Ballad & Dagger, page 10
We round a corner and walk across a small street to Sandoval Park. It’s one of those little out-of-the-way spots with a playground, a tiny community garden, and a very modest amphitheater for the kids to do little plays in. Except today there’s a grand piano there, just casually sitting on that run-down stage like it’s the most normal thing in the world.
“Wha—” I gasp, stopping in my tracks.
Gerval nods knowingly. “Wicked, right?”
“How?” It’s Gerval who has to keep up with me now because I’m practically floating across the park to the stage.
“Put it like this,” he says, a thin, self-satisfied chuckle still lacing each word, “your aunt is right: don’t trust anyone. I don’t. Not even Anisette. And she basically raised me. But she’s still a politician and an adult, and neither can be trusted.”
The rumor is that Gerval’s parents died in a murder-suicide shortly after he was born. I don’t know how true it is, but that shadowy, tragic past certainly added to the mythos of who he was once he got famous. He bounced around with a few different families, including the Baracasas, but I guess he spent the most time with Anisette. Anyway, none of what he said explains why there’s a piano in Sandoval Park, which we are now standing reverently in front of, so I nudge him to go on.
I can’t believe I just nudged Gerval.
“Point is, even people you don’t fully trust can be a means to an end.

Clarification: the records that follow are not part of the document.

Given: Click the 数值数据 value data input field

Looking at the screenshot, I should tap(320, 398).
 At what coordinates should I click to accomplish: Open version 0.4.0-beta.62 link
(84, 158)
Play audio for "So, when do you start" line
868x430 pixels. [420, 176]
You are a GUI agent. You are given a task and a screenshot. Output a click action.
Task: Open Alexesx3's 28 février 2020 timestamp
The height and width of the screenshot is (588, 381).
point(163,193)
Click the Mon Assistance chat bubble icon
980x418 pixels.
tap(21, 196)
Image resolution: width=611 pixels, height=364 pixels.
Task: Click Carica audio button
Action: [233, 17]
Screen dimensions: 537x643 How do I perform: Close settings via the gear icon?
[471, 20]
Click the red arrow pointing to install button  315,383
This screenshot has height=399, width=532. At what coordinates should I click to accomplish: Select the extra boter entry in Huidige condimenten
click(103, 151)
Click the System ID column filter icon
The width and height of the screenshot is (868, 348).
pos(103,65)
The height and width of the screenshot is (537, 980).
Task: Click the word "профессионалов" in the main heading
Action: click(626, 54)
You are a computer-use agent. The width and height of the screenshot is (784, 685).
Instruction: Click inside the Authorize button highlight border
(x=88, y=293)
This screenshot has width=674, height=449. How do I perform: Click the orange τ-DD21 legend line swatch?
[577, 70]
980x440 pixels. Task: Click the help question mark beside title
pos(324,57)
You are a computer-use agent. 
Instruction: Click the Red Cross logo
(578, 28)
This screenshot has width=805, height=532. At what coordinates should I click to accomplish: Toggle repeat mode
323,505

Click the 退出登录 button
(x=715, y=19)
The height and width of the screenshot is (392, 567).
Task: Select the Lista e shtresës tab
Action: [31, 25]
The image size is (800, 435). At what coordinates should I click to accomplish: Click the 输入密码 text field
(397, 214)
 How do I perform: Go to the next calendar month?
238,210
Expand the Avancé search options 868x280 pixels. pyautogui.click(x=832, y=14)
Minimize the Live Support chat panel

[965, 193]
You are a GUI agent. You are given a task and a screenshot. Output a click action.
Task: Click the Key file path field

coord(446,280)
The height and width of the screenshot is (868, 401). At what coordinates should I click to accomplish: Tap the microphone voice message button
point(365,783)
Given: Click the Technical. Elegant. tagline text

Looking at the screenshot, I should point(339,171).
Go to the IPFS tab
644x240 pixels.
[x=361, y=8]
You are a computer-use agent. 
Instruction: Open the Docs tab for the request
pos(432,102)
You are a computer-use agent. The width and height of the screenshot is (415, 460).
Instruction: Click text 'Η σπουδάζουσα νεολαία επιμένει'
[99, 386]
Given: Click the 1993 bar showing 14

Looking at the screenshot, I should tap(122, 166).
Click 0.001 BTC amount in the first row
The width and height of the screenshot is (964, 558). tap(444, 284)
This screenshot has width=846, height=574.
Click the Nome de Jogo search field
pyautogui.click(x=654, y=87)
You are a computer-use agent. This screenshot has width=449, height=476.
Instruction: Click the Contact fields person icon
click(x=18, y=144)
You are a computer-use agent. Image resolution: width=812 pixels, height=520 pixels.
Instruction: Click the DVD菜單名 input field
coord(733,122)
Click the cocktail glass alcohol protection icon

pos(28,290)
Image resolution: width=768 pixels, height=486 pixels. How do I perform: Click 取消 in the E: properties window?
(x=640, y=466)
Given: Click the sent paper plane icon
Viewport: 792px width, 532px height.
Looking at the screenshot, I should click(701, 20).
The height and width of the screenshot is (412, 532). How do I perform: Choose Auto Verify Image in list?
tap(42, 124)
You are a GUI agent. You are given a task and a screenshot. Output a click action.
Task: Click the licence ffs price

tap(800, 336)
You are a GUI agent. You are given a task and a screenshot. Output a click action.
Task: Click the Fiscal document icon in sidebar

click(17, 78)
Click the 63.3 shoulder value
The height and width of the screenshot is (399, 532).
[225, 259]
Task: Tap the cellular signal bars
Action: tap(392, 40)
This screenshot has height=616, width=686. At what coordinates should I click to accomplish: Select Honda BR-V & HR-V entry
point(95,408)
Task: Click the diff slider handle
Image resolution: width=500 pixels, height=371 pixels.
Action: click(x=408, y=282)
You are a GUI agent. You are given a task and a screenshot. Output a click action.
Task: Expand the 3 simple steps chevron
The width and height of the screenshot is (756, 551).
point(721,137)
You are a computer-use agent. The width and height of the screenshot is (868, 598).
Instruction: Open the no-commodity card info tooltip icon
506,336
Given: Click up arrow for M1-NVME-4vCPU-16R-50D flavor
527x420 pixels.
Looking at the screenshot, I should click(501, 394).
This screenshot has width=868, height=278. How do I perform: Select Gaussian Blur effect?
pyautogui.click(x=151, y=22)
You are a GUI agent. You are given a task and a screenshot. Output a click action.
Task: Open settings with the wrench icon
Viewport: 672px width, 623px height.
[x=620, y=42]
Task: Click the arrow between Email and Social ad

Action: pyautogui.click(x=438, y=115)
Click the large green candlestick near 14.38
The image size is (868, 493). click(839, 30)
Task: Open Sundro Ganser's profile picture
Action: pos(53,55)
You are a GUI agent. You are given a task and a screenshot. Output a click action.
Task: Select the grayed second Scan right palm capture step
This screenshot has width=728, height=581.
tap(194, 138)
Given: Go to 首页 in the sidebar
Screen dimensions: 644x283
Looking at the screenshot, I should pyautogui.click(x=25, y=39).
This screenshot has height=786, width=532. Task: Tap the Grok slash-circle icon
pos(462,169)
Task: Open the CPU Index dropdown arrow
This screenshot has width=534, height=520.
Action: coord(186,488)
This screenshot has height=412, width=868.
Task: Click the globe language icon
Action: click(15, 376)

Anisette may have lots of ulterior motives and some shady dealings, but it’s Madrigal! Who among us doesn’t, you know?”
He’s got a point there.
“I’ll be honest, she’s been freaking me out a little bit lately. I dunno. She insisted I come home for all this political stuff that I really do my best to stay out of. She’s been getting all worked up about old history. Feel like this island-raising thing is really taking her over. Like, it’ll be good for her to pass on the mantle finally and get out from under it.”
“Wow,” I say, partly because I can’t believe he’s just casually confiding in me like this.
“Yeah, I…” He makes a face, scratches his hair. “I decided to crash at the music studio while I’m here. It’s like, I’m not a kid anymore, you know? But Anisette can’t help but baby me, and with everything going on…it’s just better.”
“Sounds like a lot,” I say.
“Anyway,” Gerval continues, brightening, “I wanted to do an open-air concert. You know, give people a little something to enjoy.”
“Hey, Maestro.” On the other side of the piano, a guy stands up and brushes himself off. That would be Arco “El Gorro” Kordal, an enthusiastically piratey pirate if ever there was one. He’s the guy who got shoved out of the club last night, just as things were getting hot. “The PA is pretty much set up, so just grab the mic and go to town whenever you’re ready.” He nods at me. “’Sup, Mateo.”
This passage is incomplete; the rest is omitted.